Exercise instructions | Echo the following lines back word for word, all of them.

(Extracted records)
------------------------
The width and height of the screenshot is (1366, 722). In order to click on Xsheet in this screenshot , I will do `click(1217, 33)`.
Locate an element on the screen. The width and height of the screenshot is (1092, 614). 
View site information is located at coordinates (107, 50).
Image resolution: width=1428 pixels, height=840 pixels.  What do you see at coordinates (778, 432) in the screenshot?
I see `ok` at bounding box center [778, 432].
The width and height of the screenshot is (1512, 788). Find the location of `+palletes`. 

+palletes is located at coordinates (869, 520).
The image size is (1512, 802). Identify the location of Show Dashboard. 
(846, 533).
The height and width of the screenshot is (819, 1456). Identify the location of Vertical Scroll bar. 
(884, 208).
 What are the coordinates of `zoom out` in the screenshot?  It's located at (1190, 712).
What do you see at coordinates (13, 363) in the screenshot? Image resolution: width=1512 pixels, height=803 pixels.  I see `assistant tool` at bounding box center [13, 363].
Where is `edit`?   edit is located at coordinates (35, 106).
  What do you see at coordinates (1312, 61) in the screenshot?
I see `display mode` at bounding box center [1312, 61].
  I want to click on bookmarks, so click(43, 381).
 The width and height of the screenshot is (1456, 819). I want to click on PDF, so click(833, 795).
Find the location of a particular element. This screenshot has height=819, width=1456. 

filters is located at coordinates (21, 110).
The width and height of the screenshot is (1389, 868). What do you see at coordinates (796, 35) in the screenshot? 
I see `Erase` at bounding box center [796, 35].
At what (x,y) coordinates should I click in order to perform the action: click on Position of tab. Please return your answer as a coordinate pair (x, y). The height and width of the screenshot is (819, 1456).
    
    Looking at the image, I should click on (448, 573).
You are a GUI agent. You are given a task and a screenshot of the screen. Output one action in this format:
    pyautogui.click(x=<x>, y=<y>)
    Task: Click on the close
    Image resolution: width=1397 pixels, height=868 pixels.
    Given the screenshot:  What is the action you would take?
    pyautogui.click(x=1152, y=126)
------------------------
Solution for this task |
The width and height of the screenshot is (1366, 722). In order to click on Xsheet in this screenshot , I will do `click(1217, 33)`.
Locate an element on the screen. The width and height of the screenshot is (1092, 614). 
View site information is located at coordinates (107, 50).
Image resolution: width=1428 pixels, height=840 pixels.  What do you see at coordinates (778, 432) in the screenshot?
I see `ok` at bounding box center [778, 432].
The width and height of the screenshot is (1512, 788). Find the location of `+palletes`. 

+palletes is located at coordinates (869, 520).
The image size is (1512, 802). Identify the location of Show Dashboard. 
(846, 533).
The height and width of the screenshot is (819, 1456). Identify the location of Vertical Scroll bar. 
(884, 208).
 What are the coordinates of `zoom out` in the screenshot?  It's located at (1190, 712).
What do you see at coordinates (13, 363) in the screenshot? Image resolution: width=1512 pixels, height=803 pixels.  I see `assistant tool` at bounding box center [13, 363].
Where is `edit`?   edit is located at coordinates (35, 106).
  What do you see at coordinates (1312, 61) in the screenshot?
I see `display mode` at bounding box center [1312, 61].
  I want to click on bookmarks, so click(43, 381).
 The width and height of the screenshot is (1456, 819). I want to click on PDF, so click(833, 795).
Find the location of a particular element. This screenshot has height=819, width=1456. 

filters is located at coordinates (21, 110).
The width and height of the screenshot is (1389, 868). What do you see at coordinates (796, 35) in the screenshot? 
I see `Erase` at bounding box center [796, 35].
At what (x,y) coordinates should I click in order to perform the action: click on Position of tab. Please return your answer as a coordinate pair (x, y). The height and width of the screenshot is (819, 1456).
    
    Looking at the image, I should click on (448, 573).
You are a GUI agent. You are given a task and a screenshot of the screen. Output one action in this format:
    pyautogui.click(x=<x>, y=<y>)
    Task: Click on the close
    Image resolution: width=1397 pixels, height=868 pixels.
    Given the screenshot:  What is the action you would take?
    pyautogui.click(x=1152, y=126)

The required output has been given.